Va bene, avendo citato Seul 1988, non possiamo dimenticare un altro spokon anime, “Hilary” (in originale “Hikari no Densetsu”, trad. “La leggenda di Hikari”), la storia che ci ha emozionati e ci ha catapultato nel mondo della ginnastica artistica, volevamo d’un tratto diventare campionesse anche noi e quelle esibizioni di Hilary erano così complesse da rendere il tutto reale. Hilary si esibirà alle Olimpiadi di Seul e quelle scene finali con la canzone “Un dì all’azzurro spazio” tratta dall’opera Andrea Chénier di Umberto Giordano e intonata da Federico lasceranno di stucco tutti. Hilary verrà squalificata, essendosi esibita con una musica cantata dal vivo oppure no? Una cosa è certa, Hilary ha trovato l’amore e la voglia di andare avanti.
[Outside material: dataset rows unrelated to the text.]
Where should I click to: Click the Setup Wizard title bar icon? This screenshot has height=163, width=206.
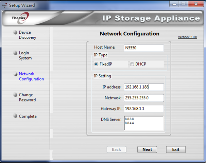[x=5, y=5]
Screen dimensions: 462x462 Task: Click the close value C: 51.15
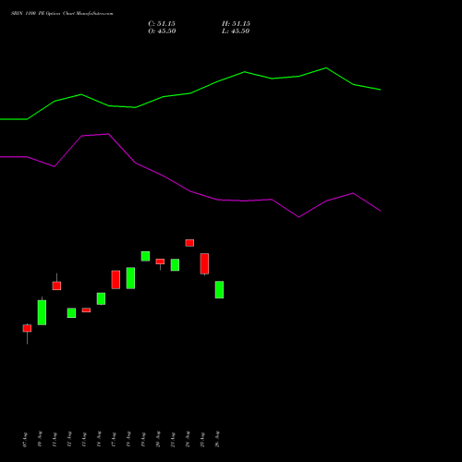pos(162,24)
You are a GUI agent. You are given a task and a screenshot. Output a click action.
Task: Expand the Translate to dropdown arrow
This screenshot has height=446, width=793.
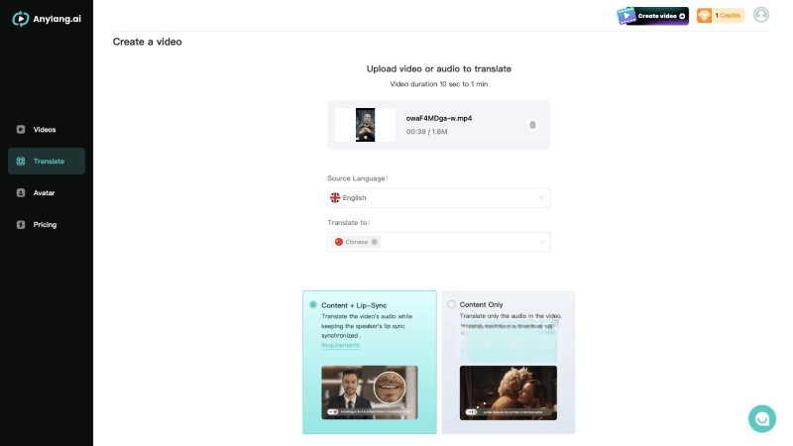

Altro classico del genere spokon che non possiamo dimenticare è “Capitan Tsubasa” (in originale “Kyaputen Tsubasa”), più noto a tutti come “Holly e Benji”, dal nome dei due protagonisti, il calciatore Oliver Hutton detto “Holly” (in originale, Tsubasa Ozora) e il portiere Benjamin Price detto “Benji” (in originale, Genzo Wakabayashi). La serie classica, che fu pubblicata dal 1981 al 1988, ruota intorno alle vicende di Tsubasa, ragazzino giapponese con la passione del calcio e il desiderio di giocare ai mondiali, che viene allenato dall’ex calciatore nippo-brasiliano Roberto. Intorno, si svolge una complessa trama di relazioni tra personaggi, di infortuni, lacrime, risalite, successi e interminabili campi di calcio da percorrere (per chi ha seguito l’anime, il centrocampo era così chilometrico, che il nostro eroe correva per almeno tre episodi prima di raggiungere la porta avversaria e provare a fare goal). E, anche se le avventure di Capitan Tsubasa si legano a doppio mandato ai mondiali di calcio (l’idea stessa per disegnare il manga venne al suo creatore, Yoichi Takashi, in occasione dei mondiali del 1978), una delle serie sequel trova un’ambientazione olimpica che non possiamo tralasciare. Infatti, nella serie “Capitan Tsubasa Golden 23”, edita nel 2006, Tsubasa, ora prezioso giocatore del Barcellona, viene convocato nella nazionale giapponese in vista delle qualificazioni per le Olimpiadi di Madrid, dove incontra alcuni suoi vecchi compagni dell’epoca d’oro (come Wakabayashi, deluso portiere di riserva nel Bayern-Amburgo) e le nuove leve, di cui diventa immediatamente il modello da emulare. Il clima eroico della serie classica, però, lascia spazio ad una storia più reale, fatta di sudore e di tante sofferenze, perché, dopo le prime amichevoli, il Giappone fatica parecchio a qualificarsi. A dispetto di un primo girone asiatico “semplice”, dove volano goal contro Malesia, Thailandia e Bahrein, nel turno successivo, la nazionale giapponese si trova in un girone “difficile” con Australia, Vietnam e Arabia Saudita e, dopo un pareggio e una sconfitta in esordio, si riprende a fatica e rialza la testa nell’ultima partita contro l’Australia, riuscendo a superarla e a qualificarsi alle Olimpiadi per differenza reti.
Spoiler: ancora non sappiamo cosa combinerà la squadra di Tsubasa ai giochi olimpici e, visto che non ci è sembrato di intravederlo in questi giorni a Tokyo, ci toccherà chiaramente aspettare la prossima serie manga/anime. Oppure i prossimi giochi olimpici.